While I do not see the Confederate Flag as neutral, it, much like the Swastika, does not have a fixed meaning. Many people associate it with slavery and efforts to resist desegregation and the Civil Rights Movement in the middle of the twentieth century (when the flag gained renewed prominence among some in the southeastern United States). That, however, does not automatically exhaust the meanings that people see in the flag. Seeing as disingenuous any assertion that the flag honors a broader Southern heritage or someone’s ancestors ignores the lesson of the Swastika (and lots of research in the humanities on symbols) to declare the fixed meaning of a symbol.

Coates supports this assertion with quotes from “those who birthed it.” Proof-texting the singular meaning of the Confederate flag with statements of leaders of the confederacy and John Wilkes Booth relies on narratives of origins, a method of argument that my colleagues on this blog have frequently critiqued (e.g., here, here, and here). A similar argument would be that the Swastika can only mean goodwill because that was the original meaning of the symbol, which is in itself a ludicrous assertion.

Coates’ argument has two problematic implications. Making the actions of the shooter frame the meaning of the flag implies and reinforces problematic generalizations about the South, particularly white Southerners. We have asserted repeatedly in our classes and in various blogs that the actions of some individuals or groups who identify as X does not reveal an essence or the true feelings of everyone who identifies as X. You could fill in the X with any number of group identifiers based on religion, race, ethnicity, gender, occupation, etc., perhaps even “white southerners”. Encouraging a generalized view of white southerners as being racist can easily absolve people from other regions of the persistent racial bias that operates in their lives as well.
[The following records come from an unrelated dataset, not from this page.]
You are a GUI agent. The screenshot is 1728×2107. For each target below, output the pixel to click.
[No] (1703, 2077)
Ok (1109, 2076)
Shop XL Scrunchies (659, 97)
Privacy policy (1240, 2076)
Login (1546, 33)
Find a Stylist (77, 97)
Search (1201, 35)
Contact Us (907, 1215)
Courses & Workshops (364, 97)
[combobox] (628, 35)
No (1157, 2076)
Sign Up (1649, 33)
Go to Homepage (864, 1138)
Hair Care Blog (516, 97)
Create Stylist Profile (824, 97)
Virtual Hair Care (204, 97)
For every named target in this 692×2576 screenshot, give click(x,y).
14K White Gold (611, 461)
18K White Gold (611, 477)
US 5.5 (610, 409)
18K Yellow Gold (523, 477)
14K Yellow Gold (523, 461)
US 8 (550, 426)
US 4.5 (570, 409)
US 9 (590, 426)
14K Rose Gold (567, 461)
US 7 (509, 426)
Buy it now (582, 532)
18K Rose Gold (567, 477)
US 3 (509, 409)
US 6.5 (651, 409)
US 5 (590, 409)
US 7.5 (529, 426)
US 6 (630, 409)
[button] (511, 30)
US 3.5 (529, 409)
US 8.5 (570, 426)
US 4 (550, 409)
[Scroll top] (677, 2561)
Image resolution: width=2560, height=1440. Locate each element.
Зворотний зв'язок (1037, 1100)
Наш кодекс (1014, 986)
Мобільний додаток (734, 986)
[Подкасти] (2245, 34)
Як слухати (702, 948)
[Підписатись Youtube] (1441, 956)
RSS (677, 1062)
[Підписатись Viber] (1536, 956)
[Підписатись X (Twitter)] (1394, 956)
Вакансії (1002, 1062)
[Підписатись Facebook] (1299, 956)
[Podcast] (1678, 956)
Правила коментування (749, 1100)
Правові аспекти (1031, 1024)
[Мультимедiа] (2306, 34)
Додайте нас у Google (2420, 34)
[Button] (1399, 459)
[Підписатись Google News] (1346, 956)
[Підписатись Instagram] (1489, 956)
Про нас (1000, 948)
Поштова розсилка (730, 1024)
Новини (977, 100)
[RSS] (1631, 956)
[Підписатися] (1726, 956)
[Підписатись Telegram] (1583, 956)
Second, and perhaps more importantly, the focus on the removal of the flag puts energy into what at best would be an important symbolic victory, but only a symbolic victory. I do not want to discount the pain that viewing the flag on the grounds of the Capitol causes for people, particularly those who have experienced being the target of discrimination. But, a focus on the flag becomes an easy way for well-meaning people to ignore the serious consequences, the pain and suffering, that persistent, systemic racism causes in South Carolina, across the South, and throughout the United States. If you want to argue for removing the flag because many citizens of the state find it demeaning, please proceed while considering the broader implications of how you argue against it.

If getting the flag removed seems almost impossible (even getting it lowered to half-mast is legally impossible), addressing the structural racism is an even greater challenge, for all of us.

UPDATE: About twelve hours after this post went public, Nikki Haley (governor of South Carolina) and a bipartisan group of politicians called for the legislature to remove the Confederate flag from the Capitol grounds. Whatever her personal feelings about the flag, she acknowledged the range of meanings that people see in the flag, “Traditions of history, of heritage, of ancestry” and “a deeply offensive symbol of a brutally oppressive past.” Her argument for removing it, in part, was not an inherent meaning but its divisiveness and “The fact that it causes pain to so many is enough to move it from the Capitol grounds – it is, after all, a Capitol that belongs to all of us.” Whether politically motivated or not, her assertions create space to build a coalition and bring people together. For those who read my words as defending the flag’s placement, know that I hope the flag is removed in the very near future. I also hope that the people of South Carolina and the entire nation will see the removal as a first step, rather than a completed process that allows us to return to ignoring systemic racism.

 

Photo credit by eyeliam via Flickr (CC-BY-2.0)

10 Replies to “Symbols and the Confederate Flag”

  1. Hi Steven

    all that you say is true, but the lack of a fixed meaning of symbols doesn’t give political cover for deploying them in public, does it?

    We don’t display our public symbols with the caveat, “but this could mean many things depending on the historical and cultural context.” The historical and cultural context swirls around us.

    So, I’m not from the South, nor do I live in South Carolina, but I live nearby in North Carolina. So what does the flag mean in this context, for its publics?

    Continuing to display a symbol in public contexts where its inherent ambiguity invites both conflict and misunderstanding seems like a mistake. Isn’t this a practical question?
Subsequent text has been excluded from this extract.